Oh how awful!  Sending good wishes for quick recovery to your parents.  And hugs to you.  And a thank you to the kind stranger who is taking care of the dogs.


This reminds us all again that in one short instant life can get turned upside down...  be safe, everyone.


----------



## Linda S. Prather Author (Jun 25, 2010)

I'm so glad everyone is okay.  I'll keep your family in my prayers.  Take care of yourself, too.


----------



## lonestar (Feb 9, 2010)

You and your family are in my prayers.


----------



## Daphne (May 27, 2010)

Hope your parents are better soon, LC, and the little dog who was cut. What a shock for you. Wishing you all the best.


----------



## Gertie Kindle (Nov 6, 2008)

My mother broke her hip at age 84. She has to walk with a cane sometimes, but she recovered nicely. Hope your mother does the same. 

Have you talked to the doctor about your father's confusion? He may need different meds.

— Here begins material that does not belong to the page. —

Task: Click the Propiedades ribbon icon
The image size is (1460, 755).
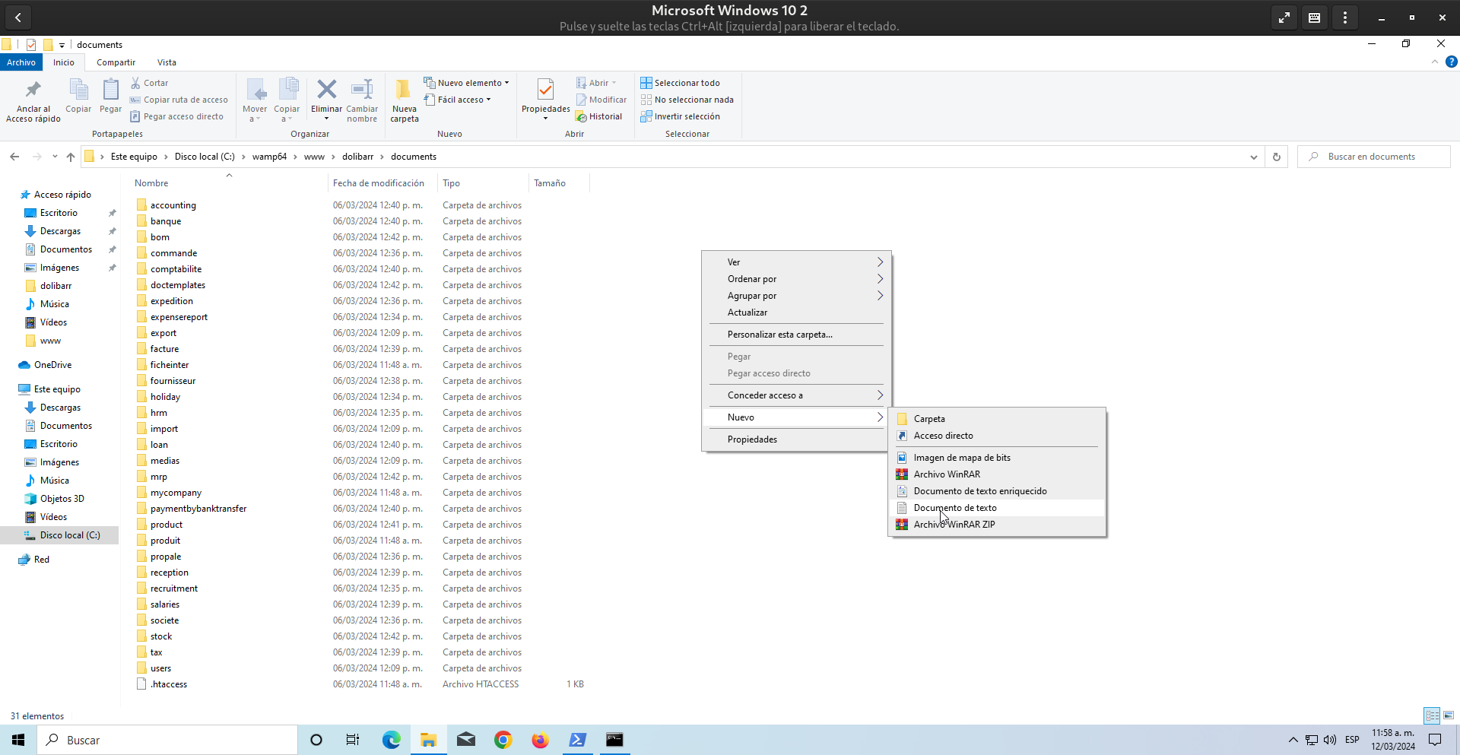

Prayers and hugs and keep us posted.


----------



## loonlover (Jul 4, 2009)

Sending wishes for a speedy recovery for your parents and support for you as you deal with the situation.


----------



## Annalog (Dec 28, 2008)

Glad everyone is OK. Hope everyone recovers quickly. Thinking of you and your family.


----------



## Andra (Nov 19, 2008)

Sending prayers and good thoughts to you and your family.  I'm glad to hear that everyone survived - you are right, the outcome could have been much worse. We are here for you - keep us posted as you can.


----------



## intinst (Dec 23, 2008)

How scary for you and your family. I hope that your mother and father recover quickly.


----------



## sjc (Oct 29, 2008)

My heart and my prayers go out to you and your parents.  They are ok; and that is the important thing.  Keep us posted.  My cousin was up from Charlotte this weekend.  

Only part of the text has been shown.